# start of Document excerpt

My Friend Donald Groom

My Friend Donald Groom

I first met Donald in 1949 at Kodaikanal in South India. Both of us were participants in a Quaker seminar, he as a senior resource person and I a young college junior. There were several other distinguished men and women attending the seminar; poet Gurdayal Malik, American clergyman turned Gandhian Ralph Keithan, Dr. Ada Scudder, poet P. Lal, a Chinese professor of Education and several others.

Having never been in such a distinguished gathering I was awe struck, but Donald became my hero. He was short, blond, pensive, but genuinely humble. He certainly did not fit my image of an Englishman. Khadi (hand spun cotton yarn woven on a handloom) Kurta Pajama was his normal daily dress and he spun cotton yarn in spare time on his small book sized Charkha (spinning wheel). His Hindi was fluent and he had no difficulty squatting on the floor and eating with his fingers. His tone was mild, his words convincing, and demeanor very friendly. He treated everyone as equal including us youngsters. I had heard of Europeans who understood and admired Gandhi, but never did I imagine meeting his British follower of such total convincement. As I discovered many years later, Donald too was drawn by my uncouth simplicity and imagined someday of attracting me to work with him. On returning to Batala I began to read Gandhi’s writings and buy Khadi clothes. My college Principal Ranjit Chetsingh, who knew Donald Groom well, noticed the change and one day remarked, “So, I can see. Donald did manage to make you a Gandhian!”

# end of Document excerpt
# start of Data shown

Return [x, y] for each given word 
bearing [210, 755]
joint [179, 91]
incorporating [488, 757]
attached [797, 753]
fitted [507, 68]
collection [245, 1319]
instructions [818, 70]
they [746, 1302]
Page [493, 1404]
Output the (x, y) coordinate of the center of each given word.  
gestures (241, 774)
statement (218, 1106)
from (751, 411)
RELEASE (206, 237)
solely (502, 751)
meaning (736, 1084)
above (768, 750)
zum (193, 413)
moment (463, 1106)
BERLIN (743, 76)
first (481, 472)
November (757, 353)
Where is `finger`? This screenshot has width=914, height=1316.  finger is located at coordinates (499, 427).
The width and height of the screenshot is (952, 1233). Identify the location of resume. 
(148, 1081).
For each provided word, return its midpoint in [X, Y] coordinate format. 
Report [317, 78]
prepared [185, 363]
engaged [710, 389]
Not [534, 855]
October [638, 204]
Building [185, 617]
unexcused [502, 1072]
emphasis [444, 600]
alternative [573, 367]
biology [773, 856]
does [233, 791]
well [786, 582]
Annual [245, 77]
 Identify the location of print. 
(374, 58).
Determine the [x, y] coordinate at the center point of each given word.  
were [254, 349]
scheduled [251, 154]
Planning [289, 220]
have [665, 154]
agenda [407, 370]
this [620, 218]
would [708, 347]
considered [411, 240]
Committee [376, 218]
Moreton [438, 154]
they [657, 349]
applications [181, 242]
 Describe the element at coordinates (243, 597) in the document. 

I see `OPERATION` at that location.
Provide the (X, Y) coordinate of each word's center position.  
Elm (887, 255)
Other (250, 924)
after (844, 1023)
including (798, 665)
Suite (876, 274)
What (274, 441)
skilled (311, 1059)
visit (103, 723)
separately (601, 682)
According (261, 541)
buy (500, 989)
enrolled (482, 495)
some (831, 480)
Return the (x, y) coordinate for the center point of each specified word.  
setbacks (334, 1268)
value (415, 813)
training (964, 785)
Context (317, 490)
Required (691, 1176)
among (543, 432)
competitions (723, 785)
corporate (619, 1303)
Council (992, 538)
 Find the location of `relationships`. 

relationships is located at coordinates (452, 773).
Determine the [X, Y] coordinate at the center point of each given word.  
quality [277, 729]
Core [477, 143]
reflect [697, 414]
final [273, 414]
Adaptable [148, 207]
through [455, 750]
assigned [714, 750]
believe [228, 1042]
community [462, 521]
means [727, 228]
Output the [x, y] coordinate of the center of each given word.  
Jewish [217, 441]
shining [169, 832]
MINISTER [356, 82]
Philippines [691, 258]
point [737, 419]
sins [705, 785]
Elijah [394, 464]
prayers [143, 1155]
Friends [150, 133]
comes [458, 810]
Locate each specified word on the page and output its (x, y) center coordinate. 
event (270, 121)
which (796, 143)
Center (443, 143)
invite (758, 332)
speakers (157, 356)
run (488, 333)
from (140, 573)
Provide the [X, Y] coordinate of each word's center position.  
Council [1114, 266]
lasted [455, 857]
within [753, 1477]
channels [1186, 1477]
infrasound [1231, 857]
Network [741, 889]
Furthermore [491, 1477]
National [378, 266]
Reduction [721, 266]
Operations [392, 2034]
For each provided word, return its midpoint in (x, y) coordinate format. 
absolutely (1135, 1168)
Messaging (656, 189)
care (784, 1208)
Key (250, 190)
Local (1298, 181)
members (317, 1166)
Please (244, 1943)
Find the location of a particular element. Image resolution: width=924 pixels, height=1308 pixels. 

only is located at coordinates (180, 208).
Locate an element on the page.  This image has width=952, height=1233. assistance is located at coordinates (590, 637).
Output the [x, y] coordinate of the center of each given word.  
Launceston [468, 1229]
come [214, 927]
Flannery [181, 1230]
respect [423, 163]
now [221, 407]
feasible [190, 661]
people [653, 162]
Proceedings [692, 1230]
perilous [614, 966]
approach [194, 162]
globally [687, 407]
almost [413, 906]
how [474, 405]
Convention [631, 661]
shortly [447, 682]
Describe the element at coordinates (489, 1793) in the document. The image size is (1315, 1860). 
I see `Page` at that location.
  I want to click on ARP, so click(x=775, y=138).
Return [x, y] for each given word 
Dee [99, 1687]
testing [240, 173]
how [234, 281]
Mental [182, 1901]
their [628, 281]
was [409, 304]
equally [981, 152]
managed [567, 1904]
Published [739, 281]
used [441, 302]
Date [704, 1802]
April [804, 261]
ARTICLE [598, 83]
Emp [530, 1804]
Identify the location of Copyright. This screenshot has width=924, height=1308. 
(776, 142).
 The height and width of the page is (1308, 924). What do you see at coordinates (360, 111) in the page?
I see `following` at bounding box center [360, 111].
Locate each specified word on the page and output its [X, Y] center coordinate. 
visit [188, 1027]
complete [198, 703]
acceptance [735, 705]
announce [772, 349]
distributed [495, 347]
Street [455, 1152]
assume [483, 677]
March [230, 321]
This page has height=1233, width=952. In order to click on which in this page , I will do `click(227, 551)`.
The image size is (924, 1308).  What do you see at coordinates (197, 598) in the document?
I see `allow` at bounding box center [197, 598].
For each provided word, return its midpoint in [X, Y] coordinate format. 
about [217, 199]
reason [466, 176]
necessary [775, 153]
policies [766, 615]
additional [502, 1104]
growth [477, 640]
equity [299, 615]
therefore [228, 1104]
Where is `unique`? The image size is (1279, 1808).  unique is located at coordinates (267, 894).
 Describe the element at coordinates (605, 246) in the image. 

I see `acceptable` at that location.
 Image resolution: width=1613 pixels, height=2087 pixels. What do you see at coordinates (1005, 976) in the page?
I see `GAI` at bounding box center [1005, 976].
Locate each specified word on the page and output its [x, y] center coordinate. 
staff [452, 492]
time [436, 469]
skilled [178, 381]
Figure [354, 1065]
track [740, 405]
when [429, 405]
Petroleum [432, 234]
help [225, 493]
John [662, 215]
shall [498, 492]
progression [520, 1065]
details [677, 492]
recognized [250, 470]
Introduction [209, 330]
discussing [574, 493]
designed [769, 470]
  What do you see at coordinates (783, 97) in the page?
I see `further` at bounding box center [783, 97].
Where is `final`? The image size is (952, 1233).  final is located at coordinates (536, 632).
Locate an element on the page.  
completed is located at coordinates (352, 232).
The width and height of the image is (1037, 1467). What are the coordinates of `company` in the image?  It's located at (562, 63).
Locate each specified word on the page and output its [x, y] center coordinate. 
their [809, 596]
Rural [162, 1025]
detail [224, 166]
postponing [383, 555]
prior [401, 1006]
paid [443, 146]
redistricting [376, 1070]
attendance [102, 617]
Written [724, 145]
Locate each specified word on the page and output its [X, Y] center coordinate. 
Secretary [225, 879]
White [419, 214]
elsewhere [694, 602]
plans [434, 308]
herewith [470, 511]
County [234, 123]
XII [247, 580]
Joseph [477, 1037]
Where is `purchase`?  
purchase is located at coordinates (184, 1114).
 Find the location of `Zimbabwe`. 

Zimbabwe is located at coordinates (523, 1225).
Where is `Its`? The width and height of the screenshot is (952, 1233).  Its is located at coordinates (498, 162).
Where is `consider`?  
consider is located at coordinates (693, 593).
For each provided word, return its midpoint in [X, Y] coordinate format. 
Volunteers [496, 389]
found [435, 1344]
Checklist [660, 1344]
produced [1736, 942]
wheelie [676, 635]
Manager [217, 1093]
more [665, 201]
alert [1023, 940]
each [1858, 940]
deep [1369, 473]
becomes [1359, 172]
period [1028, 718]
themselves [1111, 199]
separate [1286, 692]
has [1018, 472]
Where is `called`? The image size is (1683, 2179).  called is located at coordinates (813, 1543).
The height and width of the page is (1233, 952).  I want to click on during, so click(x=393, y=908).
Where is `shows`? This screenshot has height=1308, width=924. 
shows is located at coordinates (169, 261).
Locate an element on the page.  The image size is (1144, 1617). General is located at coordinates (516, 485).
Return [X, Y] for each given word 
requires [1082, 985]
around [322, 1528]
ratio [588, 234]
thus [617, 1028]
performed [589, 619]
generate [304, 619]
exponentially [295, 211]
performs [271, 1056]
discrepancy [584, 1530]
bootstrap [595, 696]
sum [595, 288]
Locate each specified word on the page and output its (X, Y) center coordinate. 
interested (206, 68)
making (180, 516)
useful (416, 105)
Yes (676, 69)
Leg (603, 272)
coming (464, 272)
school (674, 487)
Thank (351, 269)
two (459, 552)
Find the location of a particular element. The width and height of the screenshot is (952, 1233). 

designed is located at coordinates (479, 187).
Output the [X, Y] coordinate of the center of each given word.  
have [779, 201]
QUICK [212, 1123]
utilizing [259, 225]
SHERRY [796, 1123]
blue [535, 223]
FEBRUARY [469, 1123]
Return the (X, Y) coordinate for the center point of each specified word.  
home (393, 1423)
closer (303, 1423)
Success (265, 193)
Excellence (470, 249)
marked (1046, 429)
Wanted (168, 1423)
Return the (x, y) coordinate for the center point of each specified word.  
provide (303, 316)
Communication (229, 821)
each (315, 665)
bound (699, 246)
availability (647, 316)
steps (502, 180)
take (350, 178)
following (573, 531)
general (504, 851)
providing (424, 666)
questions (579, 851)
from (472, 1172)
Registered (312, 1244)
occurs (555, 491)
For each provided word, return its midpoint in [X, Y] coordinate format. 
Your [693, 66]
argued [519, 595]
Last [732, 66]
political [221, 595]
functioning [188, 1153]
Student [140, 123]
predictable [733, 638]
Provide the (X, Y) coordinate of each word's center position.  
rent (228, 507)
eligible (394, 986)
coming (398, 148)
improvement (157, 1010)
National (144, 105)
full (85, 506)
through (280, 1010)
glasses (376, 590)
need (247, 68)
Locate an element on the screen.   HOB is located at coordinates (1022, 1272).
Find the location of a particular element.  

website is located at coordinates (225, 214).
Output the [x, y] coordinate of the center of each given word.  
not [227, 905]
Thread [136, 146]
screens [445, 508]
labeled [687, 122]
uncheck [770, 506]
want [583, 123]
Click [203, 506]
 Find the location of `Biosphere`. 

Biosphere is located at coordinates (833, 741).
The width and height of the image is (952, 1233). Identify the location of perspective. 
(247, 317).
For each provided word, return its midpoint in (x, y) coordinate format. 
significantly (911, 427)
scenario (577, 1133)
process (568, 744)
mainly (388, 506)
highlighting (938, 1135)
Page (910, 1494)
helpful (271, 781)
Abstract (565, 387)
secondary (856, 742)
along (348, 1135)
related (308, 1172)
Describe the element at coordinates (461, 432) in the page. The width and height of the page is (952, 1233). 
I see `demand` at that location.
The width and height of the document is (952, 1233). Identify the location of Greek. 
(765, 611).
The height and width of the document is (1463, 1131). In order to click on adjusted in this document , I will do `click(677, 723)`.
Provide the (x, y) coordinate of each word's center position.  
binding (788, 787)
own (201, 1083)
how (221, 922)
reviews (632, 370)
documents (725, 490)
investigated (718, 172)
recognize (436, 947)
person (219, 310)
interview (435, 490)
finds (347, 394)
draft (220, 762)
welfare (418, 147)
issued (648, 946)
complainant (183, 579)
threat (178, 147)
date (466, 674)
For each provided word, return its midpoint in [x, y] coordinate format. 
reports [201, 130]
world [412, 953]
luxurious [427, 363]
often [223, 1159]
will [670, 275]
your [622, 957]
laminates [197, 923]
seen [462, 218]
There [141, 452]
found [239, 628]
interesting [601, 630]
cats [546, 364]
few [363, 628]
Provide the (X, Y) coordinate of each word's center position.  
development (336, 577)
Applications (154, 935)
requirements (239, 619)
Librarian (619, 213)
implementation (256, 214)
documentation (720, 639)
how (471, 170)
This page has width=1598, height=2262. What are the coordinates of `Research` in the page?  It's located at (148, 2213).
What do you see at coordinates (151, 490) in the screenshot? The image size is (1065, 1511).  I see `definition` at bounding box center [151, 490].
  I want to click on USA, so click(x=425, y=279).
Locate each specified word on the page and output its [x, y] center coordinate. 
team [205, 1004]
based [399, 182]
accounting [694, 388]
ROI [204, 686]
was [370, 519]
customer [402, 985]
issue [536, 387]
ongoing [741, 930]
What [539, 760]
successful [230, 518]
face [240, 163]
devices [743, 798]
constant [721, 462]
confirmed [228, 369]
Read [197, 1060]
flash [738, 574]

# end of Data shown

Given instruction 1 »
Do these statements agree with the Donald Groom reminiscence? For each, answer yes or no and quote the words of the text that decide it.
(a) The writer first met Donald in 1949 at Kodaikanal.
(b) Donald took part in the seminar as a college junior.
(c) Donald spoke fluent Hindi.
Given instruction 2 »
Rewrite the passage of the Donald Groom reminiscence between "I first met" and "and several others.", inclusive, putting "Friends" in place of "Quaker".
Given instruction 3 »
Summarize the Donald Groom reminiscence in two sentences.
These records are separate material and have no connection to the Donald Groom reminiscence.

Response 1 »
(a) Yes: "I first met Donald in 1949 at Kodaikanal in South India."
(b) No: "he as a senior resource person and I a young college junior."
(c) Yes: "His Hindi was fluent"

Response 2 »
I first met Donald in 1949 at Kodaikanal in South India. Both of us were participants in a Friends seminar, he as a senior resource person and I a young college junior. There were several other distinguished men and women attending the seminar; poet Gurdayal Malik, American clergyman turned Gandhian Ralph Keithan, Dr. Ada Scudder, poet P. Lal, a Chinese professor of Education and several others.

Response 3 »
The writer first met Donald Groom in 1949 at a Quaker seminar in Kodaikanal, where Donald was a senior resource person and the writer a young college junior among many distinguished participants. Donald became the writer's hero through his humble manner, Khadi dress, spinning, and fluent Hindi, and after returning to Batala the writer began reading Gandhi and buying Khadi clothes, a change the college principal credited to Donald.